Tail sampling in the OpenTelemetry Collector keeps trace export decisions inside the Collector until enough spans have arrived to match policies. It reduces trace volume while retaining traces that carry error status, exceed a latency threshold, or match attributes that matter for investigation.

The tail_sampling processor is declared under processors and only runs when the traces pipeline lists it. decision_wait controls how long the processor waits before deciding, and num_traces controls how many traces it can keep in memory while those decisions are pending.

Run tail sampling where all spans for the same trace arrive at the same Collector instance. Put context-dependent processors such as k8sattributes before tail_sampling, keep batch after it, and use a local debug exporter only long enough to prove the policy before switching back to the normal trace exporter.

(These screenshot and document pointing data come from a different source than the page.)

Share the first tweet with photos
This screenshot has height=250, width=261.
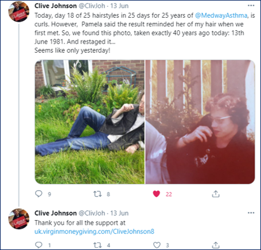[x=216, y=194]
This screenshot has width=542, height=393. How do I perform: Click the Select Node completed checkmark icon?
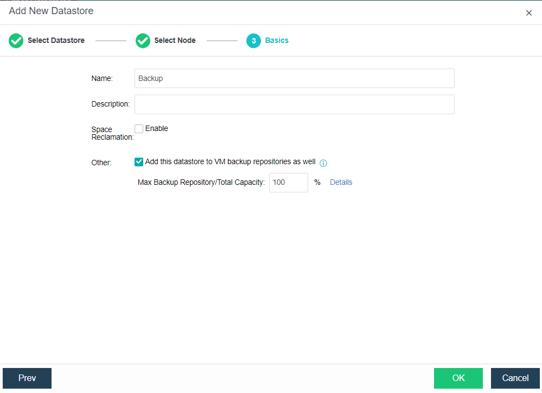(x=143, y=40)
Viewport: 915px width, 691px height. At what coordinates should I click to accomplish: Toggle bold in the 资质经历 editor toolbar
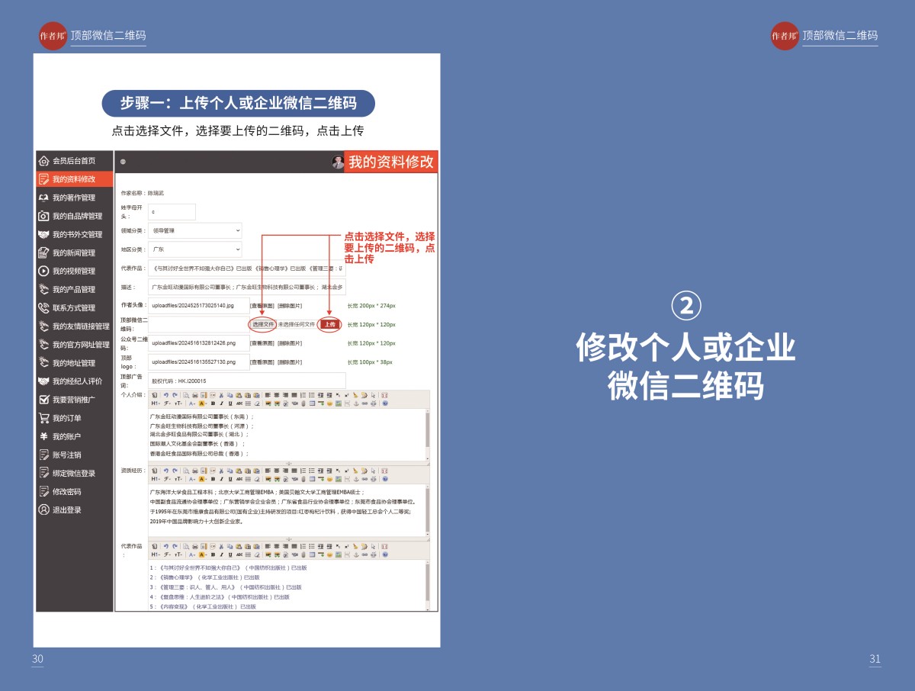[x=213, y=479]
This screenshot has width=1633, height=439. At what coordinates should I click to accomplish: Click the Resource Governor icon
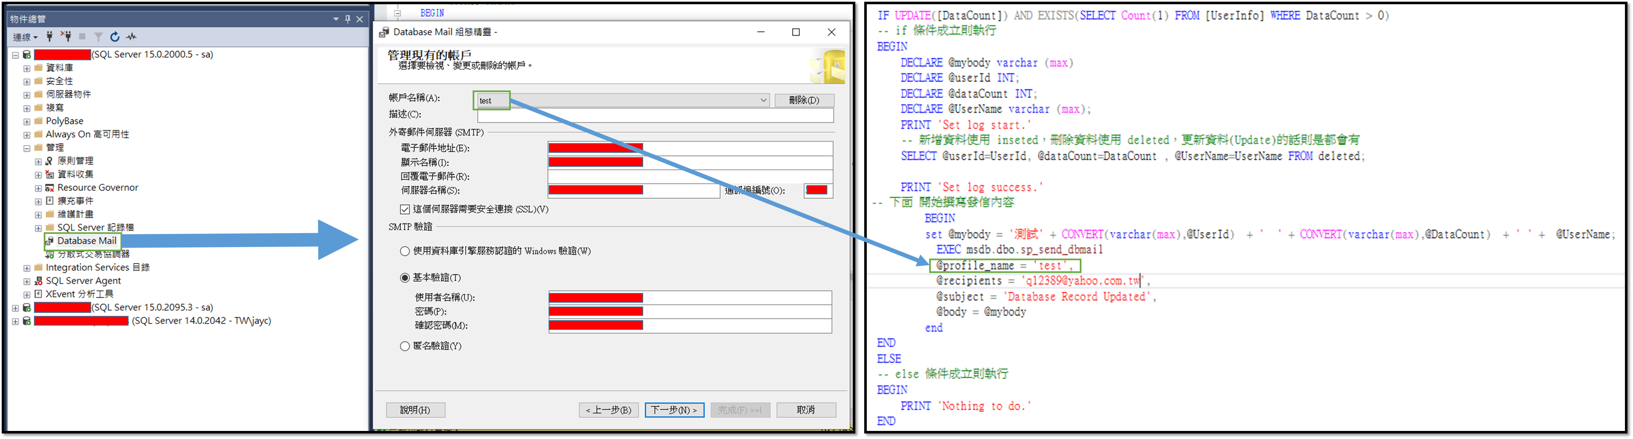coord(49,188)
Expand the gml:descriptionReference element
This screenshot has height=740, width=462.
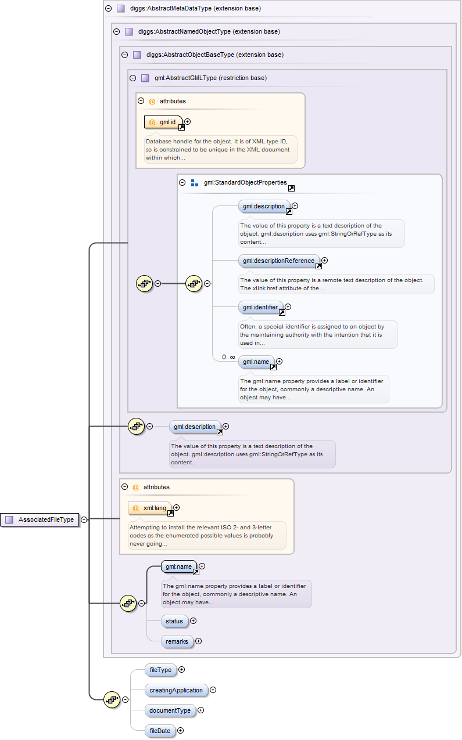tap(324, 261)
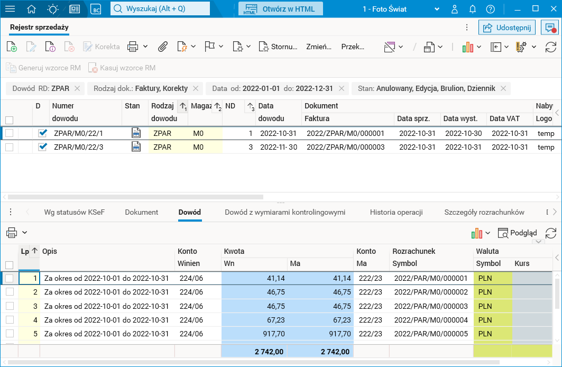This screenshot has height=367, width=562.
Task: Click the add new document icon
Action: [x=11, y=47]
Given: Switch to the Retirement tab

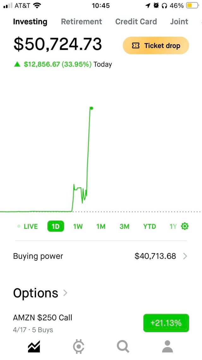Looking at the screenshot, I should pyautogui.click(x=81, y=22).
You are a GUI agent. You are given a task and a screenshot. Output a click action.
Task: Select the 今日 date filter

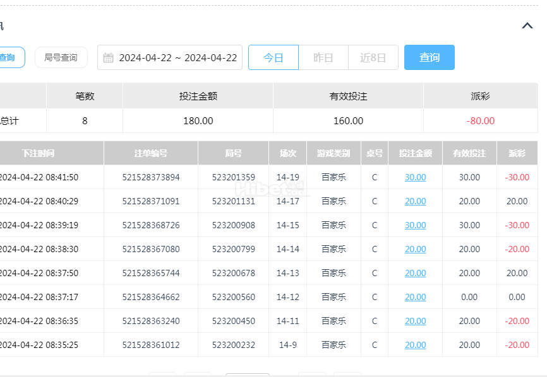coord(273,57)
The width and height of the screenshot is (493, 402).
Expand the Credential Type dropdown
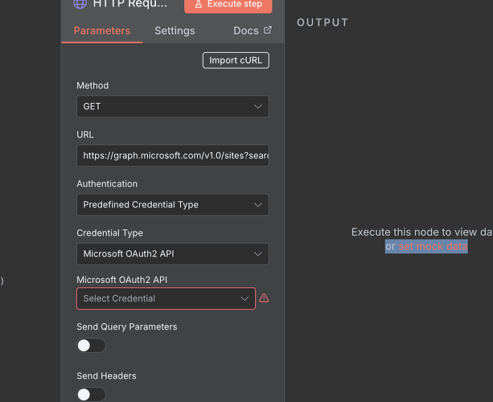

Steps to configure tail sampling in the OpenTelemetry Collector:

  1. Open the active Collector configuration file.
    $ sudoedit /etc/otelcol-contrib/config.yaml

    The default path can be /etc/otelcol/config.yaml, /etc/otelcol-contrib/config.yaml, or a file passed with --config depending on the Collector distribution and service wrapper.

  2. Add the tail_sampling processor and activate it in the traces pipeline.
    receivers:
      otlp:
        protocols:
          grpc:
            endpoint: 0.0.0.0:4317
    
    processors:
      tail_sampling:
        decision_wait: 10s
        num_traces: 50000
        expected_new_traces_per_sec: 1000
        policies:
          - name: keep-error-traces
            type: status_code
            status_code:
              status_codes: [ERROR]
          - name: keep-slow-traces
            type: latency
            latency:
              threshold_ms: 500
      batch:
        timeout: 1s
        send_batch_size: 10
    
    exporters:
      debug:
        verbosity: detailed
    
    service:
      pipelines:
        traces:
          receivers: [otlp]
          processors: [tail_sampling, batch]
          exporters: [debug]

    The debug exporter and small batch size keep the smoke test local and quick. Replace debug and restore production batch values after the policies are verified.

    verbosity: detailed can print span names, attributes, and service names into Collector logs. Use it only in a controlled test environment.

  3. Validate the Collector configuration.
    $ otelcol-contrib validate --config /etc/otelcol-contrib/config.yaml

    No output with a zero exit status means the file parsed and the configured components exist in that Collector distribution.

  4. Start the Collector with the updated file.
    $ otelcol-contrib --config /etc/otelcol-contrib/config.yaml
    2026-06-18T06:33:28.159Z info Starting GRPC server endpoint="[::]:4317"
    2026-06-18T06:33:28.159Z info Everything is ready. Begin running and processing data.

    For a packaged service, restart the unit that owns the process, such as otelcol or otelcol-contrib. For a container, recreate the container with the updated mounted configuration file.

  5. Send a fast successful trace that should not match either policy.
    $ telemetrygen traces --otlp-endpoint 127.0.0.1:4317 --otlp-insecure --traces 1 --child-spans 0 --service checkout-ok --status-code Ok --span-duration 100ms
    traces generated  traces=1

    Use any OTLP client that can set span status and duration if telemetrygen is not available.

  6. Send an error trace that should match the status_code policy.
    $ telemetrygen traces --otlp-endpoint 127.0.0.1:4317 --otlp-insecure --traces 1 --child-spans 0 --service checkout-error --status-code Error --span-duration 100ms
    traces generated  traces=1
  7. Send a slow successful trace that should match the latency policy.
    $ telemetrygen traces --otlp-endpoint 127.0.0.1:4317 --otlp-insecure --traces 1 --child-spans 0 --service checkout-slow --status-code Ok --span-duration 750ms
    traces generated  traces=1

    The latency policy samples traces whose duration is greater than threshold_ms. Set the threshold from real service latency targets, not from a test-only value.

  8. Check the Collector output after decision_wait and the batch timeout have passed.
    2026-06-18T06:34:00.180Z info Traces exporter=debug resource_spans=1 spans=2
    Resource service.name=checkout-error
    Status code    : Error
    ##### snipped #####
    2026-06-18T06:34:02.185Z info Traces exporter=debug resource_spans=1 spans=2
    Resource service.name=checkout-slow
    Status code    : Ok
    ##### snipped #####

    checkout-ok is absent because the trace was neither slow nor marked as an error. With a production exporter, check the destination backend for the same sampled service names or trace IDs instead of leaving debug enabled.

  9. Replace the debug exporter with the normal trace exporter after the smoke test.
    exporters:
      otlp:
        endpoint: otel-gateway.example.com:4317
    
    service:
      pipelines:
        traces:
          receivers: [otlp]
          processors: [tail_sampling, batch]
          exporters: [otlp]

    When multiple tail-sampling Collector instances sit behind a gateway or load balancer, route all spans for the same trace ID to the same instance before tail_sampling runs.